High water forces Conneaut Marina to shuts down power to some areas

High levels of water on Lake Erie has shut down the Conneaut sand bar to traffic and power has been shut down to the collection building (lower right) as wind surfers took to Conneaut Harbor on Friday afternoon.

CONNEAUT — Electricity at the Conneaut Harbor Marina is the latest casualty in the Port Authority's continuing struggle against this year's high water levels.

"The water is so high that it's gotten into some of our electrical connections, and we want to check everything out to make sure we don't have a safety issue," Harbormaster Denver Spieldenner said.

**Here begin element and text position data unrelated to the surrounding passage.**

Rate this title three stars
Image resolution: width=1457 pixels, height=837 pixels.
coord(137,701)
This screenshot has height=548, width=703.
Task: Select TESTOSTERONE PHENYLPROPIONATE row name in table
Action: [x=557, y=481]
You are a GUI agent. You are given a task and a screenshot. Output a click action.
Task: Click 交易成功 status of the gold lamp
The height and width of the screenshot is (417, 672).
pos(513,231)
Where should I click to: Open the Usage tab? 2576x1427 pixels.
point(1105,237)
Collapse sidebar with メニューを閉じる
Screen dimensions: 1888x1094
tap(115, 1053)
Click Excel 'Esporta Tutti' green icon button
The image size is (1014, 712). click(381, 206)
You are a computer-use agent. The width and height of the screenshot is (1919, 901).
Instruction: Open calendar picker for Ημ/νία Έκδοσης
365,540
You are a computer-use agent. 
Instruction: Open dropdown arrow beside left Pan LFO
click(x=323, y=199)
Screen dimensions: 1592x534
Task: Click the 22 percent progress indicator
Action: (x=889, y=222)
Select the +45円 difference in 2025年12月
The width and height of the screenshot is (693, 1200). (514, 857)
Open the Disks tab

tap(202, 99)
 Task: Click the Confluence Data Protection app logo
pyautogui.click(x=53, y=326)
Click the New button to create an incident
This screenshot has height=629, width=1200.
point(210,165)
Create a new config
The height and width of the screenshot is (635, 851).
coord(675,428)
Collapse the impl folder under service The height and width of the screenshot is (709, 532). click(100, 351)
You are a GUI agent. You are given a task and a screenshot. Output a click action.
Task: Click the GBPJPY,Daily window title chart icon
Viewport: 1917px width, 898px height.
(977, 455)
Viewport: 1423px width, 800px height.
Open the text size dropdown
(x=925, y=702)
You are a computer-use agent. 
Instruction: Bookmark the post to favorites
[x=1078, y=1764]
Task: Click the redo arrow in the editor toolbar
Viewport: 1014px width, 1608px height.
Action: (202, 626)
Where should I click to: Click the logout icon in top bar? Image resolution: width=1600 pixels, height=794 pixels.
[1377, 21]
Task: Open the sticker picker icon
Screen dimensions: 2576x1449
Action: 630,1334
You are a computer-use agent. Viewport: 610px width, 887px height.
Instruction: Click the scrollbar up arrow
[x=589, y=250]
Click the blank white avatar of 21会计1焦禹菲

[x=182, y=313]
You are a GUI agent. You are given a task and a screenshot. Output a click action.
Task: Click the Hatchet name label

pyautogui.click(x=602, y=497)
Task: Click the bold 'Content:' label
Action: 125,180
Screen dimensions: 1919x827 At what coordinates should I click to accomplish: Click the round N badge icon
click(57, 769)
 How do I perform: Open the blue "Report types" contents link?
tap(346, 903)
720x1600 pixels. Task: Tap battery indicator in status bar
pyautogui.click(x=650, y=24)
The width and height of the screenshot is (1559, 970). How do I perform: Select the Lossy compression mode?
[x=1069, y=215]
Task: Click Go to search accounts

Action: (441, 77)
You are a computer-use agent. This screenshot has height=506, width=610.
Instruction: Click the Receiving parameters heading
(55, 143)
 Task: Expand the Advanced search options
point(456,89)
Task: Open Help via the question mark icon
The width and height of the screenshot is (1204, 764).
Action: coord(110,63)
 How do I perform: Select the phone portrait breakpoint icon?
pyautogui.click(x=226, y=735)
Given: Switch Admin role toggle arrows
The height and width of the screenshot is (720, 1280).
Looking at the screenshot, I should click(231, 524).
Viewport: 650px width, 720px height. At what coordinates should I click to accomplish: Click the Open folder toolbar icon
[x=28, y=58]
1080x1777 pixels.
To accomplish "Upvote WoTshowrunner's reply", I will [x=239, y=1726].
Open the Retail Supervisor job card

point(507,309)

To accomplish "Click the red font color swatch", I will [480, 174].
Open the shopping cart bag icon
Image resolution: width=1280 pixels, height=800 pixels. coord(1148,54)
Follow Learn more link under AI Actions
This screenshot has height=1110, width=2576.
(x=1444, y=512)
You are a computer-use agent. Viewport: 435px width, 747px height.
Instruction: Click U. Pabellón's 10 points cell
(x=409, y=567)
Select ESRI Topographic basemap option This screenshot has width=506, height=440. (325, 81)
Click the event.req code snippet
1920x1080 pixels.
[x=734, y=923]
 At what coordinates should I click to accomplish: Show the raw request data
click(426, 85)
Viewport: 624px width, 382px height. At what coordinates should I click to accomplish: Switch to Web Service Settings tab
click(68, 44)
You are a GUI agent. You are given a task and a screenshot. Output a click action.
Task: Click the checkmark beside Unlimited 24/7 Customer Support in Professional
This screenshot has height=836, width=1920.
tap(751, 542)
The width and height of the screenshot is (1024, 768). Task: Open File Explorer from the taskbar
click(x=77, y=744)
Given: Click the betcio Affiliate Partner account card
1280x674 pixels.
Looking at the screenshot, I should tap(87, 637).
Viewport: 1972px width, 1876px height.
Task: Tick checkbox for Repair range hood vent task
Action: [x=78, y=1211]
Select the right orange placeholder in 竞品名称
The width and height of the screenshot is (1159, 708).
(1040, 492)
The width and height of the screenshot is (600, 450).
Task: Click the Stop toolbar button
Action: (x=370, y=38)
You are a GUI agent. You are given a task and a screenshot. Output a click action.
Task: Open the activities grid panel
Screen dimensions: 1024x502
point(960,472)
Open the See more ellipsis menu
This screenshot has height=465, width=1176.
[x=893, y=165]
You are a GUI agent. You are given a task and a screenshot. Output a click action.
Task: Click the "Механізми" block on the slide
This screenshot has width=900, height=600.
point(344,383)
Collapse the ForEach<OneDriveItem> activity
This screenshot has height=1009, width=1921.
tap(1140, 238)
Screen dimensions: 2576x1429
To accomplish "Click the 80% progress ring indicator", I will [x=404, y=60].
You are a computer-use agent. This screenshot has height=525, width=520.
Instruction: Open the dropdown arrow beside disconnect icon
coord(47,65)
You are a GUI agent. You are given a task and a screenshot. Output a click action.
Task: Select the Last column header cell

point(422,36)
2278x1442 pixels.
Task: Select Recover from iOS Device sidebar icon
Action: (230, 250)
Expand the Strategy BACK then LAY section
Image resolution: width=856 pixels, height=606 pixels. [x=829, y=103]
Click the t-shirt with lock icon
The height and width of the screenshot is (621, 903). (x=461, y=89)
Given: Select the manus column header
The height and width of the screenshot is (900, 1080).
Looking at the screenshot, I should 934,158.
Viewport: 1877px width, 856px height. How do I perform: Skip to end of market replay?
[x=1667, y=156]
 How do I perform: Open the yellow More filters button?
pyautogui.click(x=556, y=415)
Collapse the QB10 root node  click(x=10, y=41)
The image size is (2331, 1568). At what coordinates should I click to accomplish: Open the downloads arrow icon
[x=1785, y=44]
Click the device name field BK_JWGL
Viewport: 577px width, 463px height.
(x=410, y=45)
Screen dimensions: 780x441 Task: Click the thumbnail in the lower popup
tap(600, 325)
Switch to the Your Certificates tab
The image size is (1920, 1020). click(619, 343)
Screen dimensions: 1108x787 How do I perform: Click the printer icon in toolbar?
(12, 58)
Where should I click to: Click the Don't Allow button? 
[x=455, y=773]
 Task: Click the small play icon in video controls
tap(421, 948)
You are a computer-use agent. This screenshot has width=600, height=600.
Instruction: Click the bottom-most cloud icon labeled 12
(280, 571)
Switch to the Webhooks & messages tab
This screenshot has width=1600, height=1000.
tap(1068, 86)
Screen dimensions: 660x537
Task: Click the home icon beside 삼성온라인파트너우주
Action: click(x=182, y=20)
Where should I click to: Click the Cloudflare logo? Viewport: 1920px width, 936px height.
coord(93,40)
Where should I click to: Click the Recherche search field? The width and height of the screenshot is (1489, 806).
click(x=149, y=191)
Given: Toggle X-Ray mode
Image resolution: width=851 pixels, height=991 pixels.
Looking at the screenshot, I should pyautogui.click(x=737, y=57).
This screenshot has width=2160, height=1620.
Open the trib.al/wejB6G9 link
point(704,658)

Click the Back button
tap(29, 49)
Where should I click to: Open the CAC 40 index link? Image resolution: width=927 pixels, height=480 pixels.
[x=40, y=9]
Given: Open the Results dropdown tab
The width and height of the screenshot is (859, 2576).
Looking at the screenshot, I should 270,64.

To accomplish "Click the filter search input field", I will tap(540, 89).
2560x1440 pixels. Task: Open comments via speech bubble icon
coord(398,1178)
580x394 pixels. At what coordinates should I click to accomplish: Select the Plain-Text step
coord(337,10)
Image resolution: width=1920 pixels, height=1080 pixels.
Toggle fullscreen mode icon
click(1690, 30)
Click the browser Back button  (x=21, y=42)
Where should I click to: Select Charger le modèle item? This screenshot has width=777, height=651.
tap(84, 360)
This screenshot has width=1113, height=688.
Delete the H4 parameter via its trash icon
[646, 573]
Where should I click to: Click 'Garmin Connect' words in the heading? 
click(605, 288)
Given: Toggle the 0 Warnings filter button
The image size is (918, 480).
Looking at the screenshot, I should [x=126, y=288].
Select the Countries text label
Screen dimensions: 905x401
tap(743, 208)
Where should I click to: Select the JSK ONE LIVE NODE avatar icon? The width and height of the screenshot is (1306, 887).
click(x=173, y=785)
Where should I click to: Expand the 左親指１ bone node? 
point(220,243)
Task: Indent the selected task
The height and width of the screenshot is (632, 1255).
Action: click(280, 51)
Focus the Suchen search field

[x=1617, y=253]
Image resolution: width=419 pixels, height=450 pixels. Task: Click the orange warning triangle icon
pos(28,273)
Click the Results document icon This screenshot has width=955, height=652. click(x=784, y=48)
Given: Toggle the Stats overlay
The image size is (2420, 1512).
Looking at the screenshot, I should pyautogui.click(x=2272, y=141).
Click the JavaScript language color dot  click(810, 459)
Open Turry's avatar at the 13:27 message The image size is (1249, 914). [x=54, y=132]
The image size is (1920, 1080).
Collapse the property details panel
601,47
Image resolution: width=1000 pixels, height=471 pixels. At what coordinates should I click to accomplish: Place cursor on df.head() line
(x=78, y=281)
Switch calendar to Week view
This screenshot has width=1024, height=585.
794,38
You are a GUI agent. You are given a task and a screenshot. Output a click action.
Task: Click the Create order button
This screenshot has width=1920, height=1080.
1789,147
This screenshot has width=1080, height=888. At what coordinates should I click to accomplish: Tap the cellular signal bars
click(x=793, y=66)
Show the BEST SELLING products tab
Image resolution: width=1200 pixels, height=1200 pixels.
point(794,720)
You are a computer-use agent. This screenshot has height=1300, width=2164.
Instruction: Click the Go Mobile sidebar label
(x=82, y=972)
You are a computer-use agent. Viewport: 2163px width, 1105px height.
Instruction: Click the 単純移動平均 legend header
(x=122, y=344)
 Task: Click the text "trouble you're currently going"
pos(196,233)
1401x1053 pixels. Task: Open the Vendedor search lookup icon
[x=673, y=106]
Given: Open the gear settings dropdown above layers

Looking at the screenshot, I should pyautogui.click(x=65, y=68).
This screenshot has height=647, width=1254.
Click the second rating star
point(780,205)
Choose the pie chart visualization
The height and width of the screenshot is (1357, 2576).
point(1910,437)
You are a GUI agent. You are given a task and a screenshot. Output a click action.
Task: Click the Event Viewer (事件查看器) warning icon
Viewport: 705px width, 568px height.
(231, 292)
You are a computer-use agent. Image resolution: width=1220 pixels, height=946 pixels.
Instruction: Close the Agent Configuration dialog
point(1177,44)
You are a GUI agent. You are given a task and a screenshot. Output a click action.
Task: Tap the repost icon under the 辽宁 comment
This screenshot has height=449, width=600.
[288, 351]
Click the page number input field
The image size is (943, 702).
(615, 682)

Water levels have been high all year, to the point where the sandbar in Conneaut Harbor has been cut off from the land. Electricity was cut off to the shed next to the sandbar as well, Spieldenner said. The Port Authority plans to raise the shed up by about a foot to prevent additional flooding.

Water levels were expected to start falling around the middle of June, according to previous estimates from the Army Corps of Engineers.

Lake Erie's water level was at 574.57 feet on June 13, 31 inches above average, and almost four inches above the record height for the second week of June, said Lauren Schifferle, a civil engineer with the Army Corps of Engineers' Water Management Department.

The lake surpassed May's record water height by three inches.

"If there is a lot of precipitation for the rest of this month and into July, it might take until early July for the levels to begin their decline," Schifferle said. "It's possible that we are at the peak, it's possible that the peak could be three or four weeks out ... unfortunately we won't know until after the levels start to decline."

According to Weather.com, there is a chance of storms for 12 of the next 14 days.

"It's beyond our control. We're doing every day what we can do to make these docks usable. We're raising some of them, and we're constantly fixing water line leaks because of high water levels stretching things where it shouldn't be stretched," Spieldenner said. "We're doing what we can do, and people are pretty understanding of that."